“I’m working on it!” How often do we use that phrase? It could be code for any of the following:
Yes I am genuinely working on it but it takes time.
No I’m not working on it but it’s still at the forefront of my mind.
Don’t be so impatient.
I have lots of other things to do.
Leave me alone and go and pester someone else with your trivial affairs.
There are plenty of things I promise myself to work on but some tend to get shoved to the end of the queue.
Anything involving phone calls for instance; I’m not very good at that.
Tidying up cupboards; why bother if the bedlam is hidden behind a nice pretty Danish polished door? It’s the same with under the bed but I have a genuine excuse there! Oh, and anything involving paperwork. What gets me however, some people’s total acceptance of a fault or weakness.
Take dietary weakness. “But it’s chocolate.” How many people do we know who possess a self-proclaimed deference to the delicious comforting experience of chocolate? Oh just to luxuriate in the sensual sweet velvet of an artisan hand made lump of dark delight. Curse Hotel Chocolat.

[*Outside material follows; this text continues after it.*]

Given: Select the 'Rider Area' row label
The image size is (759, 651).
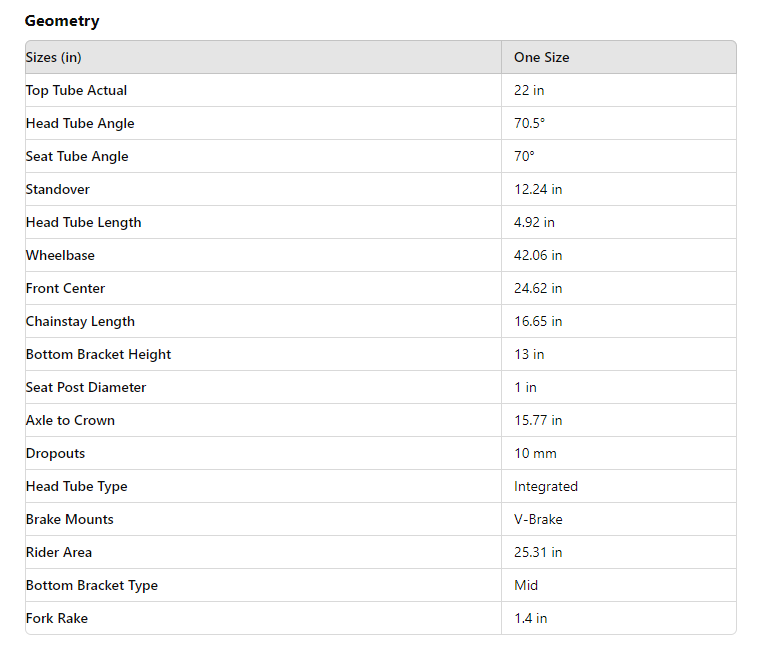Looking at the screenshot, I should 59,552.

They have set my goals higher. No more do I crave the cheap sugary taste of youth. I want high end chocolate. I demand the bitter sweet essence of a glistening salted caramel. I want the purity of the dark side; rich in bitter cocoa solids. Surely it cannot be bad for me? Surely a small taste won’t destroy my diet? How can that multi-textured delight we call rocky road affect my waistline? Yes, we can get very reverential about chocolate.

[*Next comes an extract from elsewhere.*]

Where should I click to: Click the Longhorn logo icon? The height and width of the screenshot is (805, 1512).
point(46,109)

But if you look at yourself in the mirror and witness its cruelty, what may you think? A baggy top to hide away my sins? Or will losing some weight help you in so many ways? Are you going to work on it?
When I was a little boy, I had difficulty saying words. I stammered. It wasn’t horrendous but it was enough to make me feel different.
All through my junior school years and beyond it was a nagging impediment just waiting to trip me up when it mattered. It seemed impossible to avoid. I had to work on it.
Moving area helped. What’s the last thing some people may advise you should do if you have any type of stammer? Become a teacher? I became a teacher.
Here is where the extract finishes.